I think it is unfair to accept the CBO estimates as fact that at least 1.4 million jobs were "saved or created" because of the stimulus spending. Those models would have made that prediction regardless of what actually happened, so under that test the stimulus could never be unsuccessful because the models would always assert things would have been worse.

Of course, it is just as unfair to say as fact that the stimulus created no or very few jobs, but that can be someone’s opinion without them lying. They just need to disagree with the modeling done by CBO estimating the effect.

David Spector
Los Altos, Calif.


In discussing the GOP’s new "Pledge to America", you reference the CBO as stating that malpractice and defensive medicine costs only account for 0.5% of health care costs. I’m wondering why you use the Congressional Budget Office’s estimates of money spent on defensive medicine, instead of numerous academic articles that give numbers ranging from 5-8% of health care costs, especially given that the CBO refused to even acknowledge defensive medicine and malpractice contributed to health care costs until very recently. Academic authors writing in legitimate journals, such as NEJM and JAMA, recognized this 15 years ago, as would anyone with common sense. Given the CBO’s lack of willingness to admit that defensive medicine plays a role in bloated health care costs, why cite them as a credible source?

Kate Swanson
Chicago, Ill.

FactCheck.org responds: In fact, the overwhelming majority of independent studies prior to 2009 showed no measurable effect on health care costs from "defensive medicine." A single study in 1996 (not "numerous" studies) concluded that caps on damage awards could hold down overall medical costs by 5 percent to 9 percent, but was not supported by other research.

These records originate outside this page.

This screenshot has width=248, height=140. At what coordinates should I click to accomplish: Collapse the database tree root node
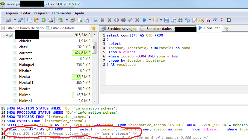(6, 35)
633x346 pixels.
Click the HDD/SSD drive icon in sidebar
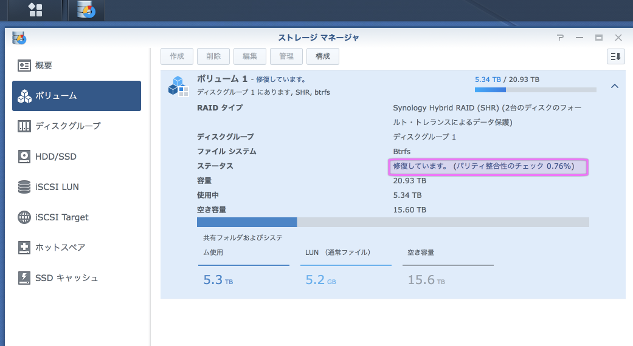[x=24, y=157]
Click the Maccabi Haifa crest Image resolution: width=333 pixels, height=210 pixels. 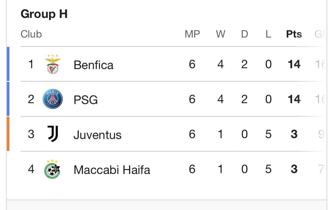pyautogui.click(x=52, y=169)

We reported on this in our 2004 article, "President Uses Dubious Statistics on Costs of Malpractice Lawsuits." CBO said then that it could detect "no statistically significant difference in per capita health care spending between states with and without limits on malpractice torts." Only recently has new research shown any significant effect — but still a small one. For a discussion of the more recent scholarly work that led CBO to revise its conclusion, see our 2009 article "Malpractice: Savings Reconsidered."

 

Diagnosing Bias

I submit my question with the utmost respect: how can I feel confident that you do not possess a bias against conservatives? I would appreciate if you can point out evidence towards your objectivity.

Alejandro Kepfer
Houston, Texas

FactCheck.org responds: We apply the same standards of factual accuracy to liberals and conservatives, Democrats and Republicans. We believe any fair reading of our total output will show that we’ve criticized both sides whenever the facts warranted, and we are happy to let our work speak for itself.